Whether you simply want to review an existing will, trust, or agreement to ensure it’s still valid, or you want to create a comprehensive estate plan, or get help with probate, call Gem and his team today to schedule a free consultation at 843-284-1021.

How to Force an LLC Member Out – Judicial Dissociation

What happens when you’re in business with someone whose behavior harms the LLC but who refuses to leave voluntarily?

Ideally, you have a well-drafted buy-sell agreement or operating agreement that addresses this exact situation and clearly lays out next steps. If not, you may be able to go to court to pursue judicial dissociation, the court-ordered removal of a member from an LLC.

South Carolina courts are typically reluctant to take such a drastic step, but it can be done. This blog will cover what it takes for a court to grant judicial dissociation in SC according to state statute and look at a case where the appeals court did not grant judicial dissociation, reversing the circuit court’s earlier decision. Note: We previously covered this case, The Boathouse v. Richard Stoney (2024) (read it here), on the issue of whether a single member “class of one” can bring a derivative action in SC.

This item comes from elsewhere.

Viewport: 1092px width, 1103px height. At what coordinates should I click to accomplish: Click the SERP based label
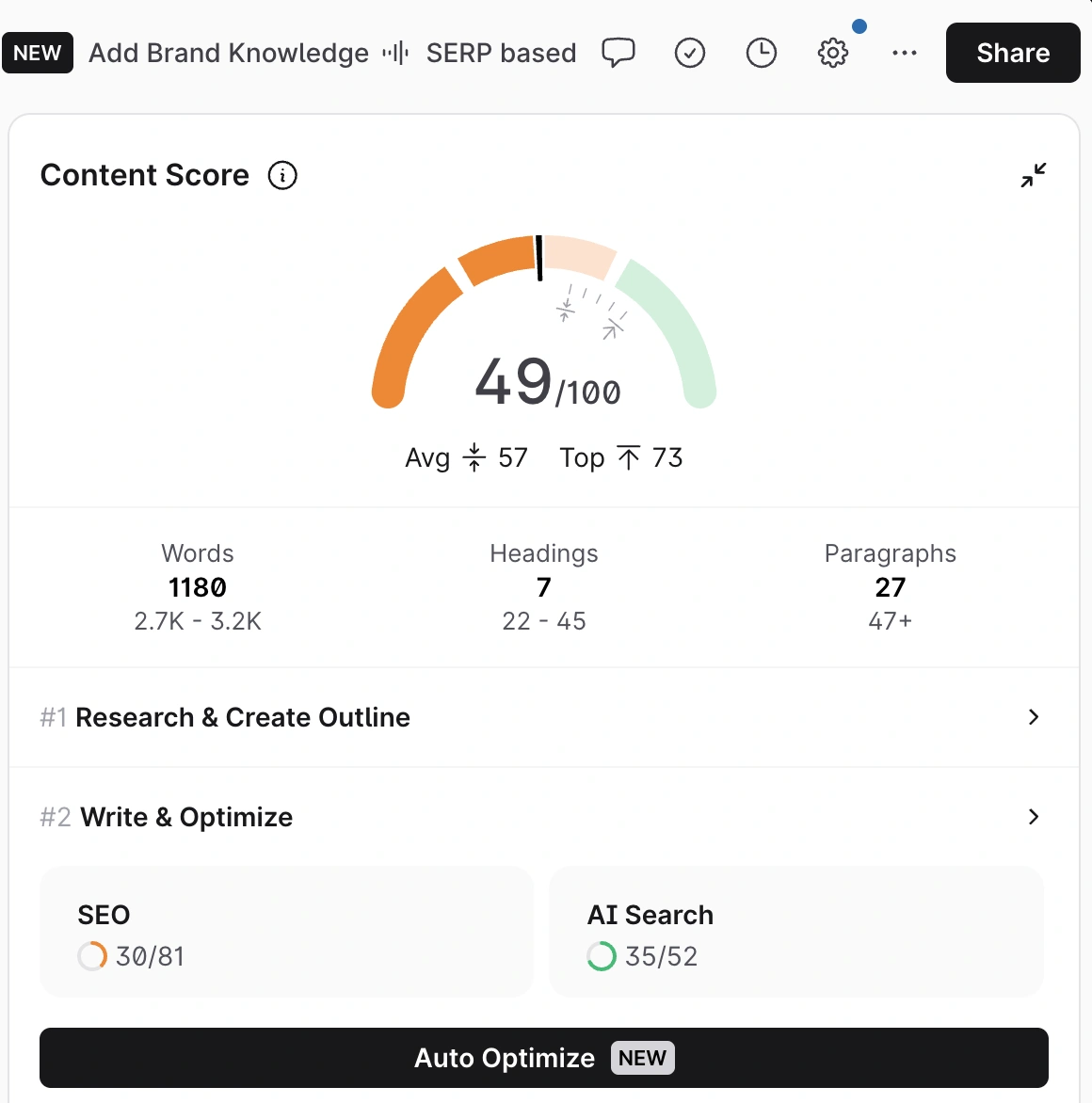click(501, 53)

South Carolina Statute on Judicial Dissociation

South Carolina Code Section 33-44-601 lays out the many ways in which a member of an LLC may be dissociated from the LLC, with subsection (6) specifically listing the circumstances under which a member may be expelled by judicial determination:

  • If the member engaged in conduct that “adversely and materially” affected business;
  • If the member committed a “material” breach “wilfully or persistently” of the operating agreement or duty owed to the company and other members, as described in Section 33-44-409 (covering General standards of member’s and manager’s conduct); OR
  • If the member’s conduct relating to the business made it “not reasonably practicable” for the business to carry on with that member.

If a member’s conduct fits into one or more of the categories above, he or she may be removed from the LLC by the court.

Factors to Consider Whether Judicial Dissociation Is Warranted

That’s what the law says, but it’s up to the court to apply it on a case-by-case basis.

In the Boathouse opinion, the SC appeals court cited an “instructive” decision from the Supreme Court of New Jersey, IE Test, LLC v. Carroll (N.J. 2016), which laid out several factors to consider (while noting that it’s not binding on the South Carolina court):

  1. The nature of the LLC member’s conduct relating to the LLC’s business;
  2. Whether, with the LLC member remaining a member, the entity may be managed so as to promote the purposes for which it was formed;
  3. Whether the dispute among the LLC members precludes them from working with one another to pursue the LLC’s goals;
  4. Whether there is a deadlock among the members;
  5. Whether, despite that deadlock, members can make decisions on the management of the company, pursuant to the operating agreement or in accordance with applicable statutory provisions;
  6. Whether, due to the LLC’s financial position, there is still a business to operate; and
  7. Whether continuing the LLC, with the LLC member remaining a member is financially feasible.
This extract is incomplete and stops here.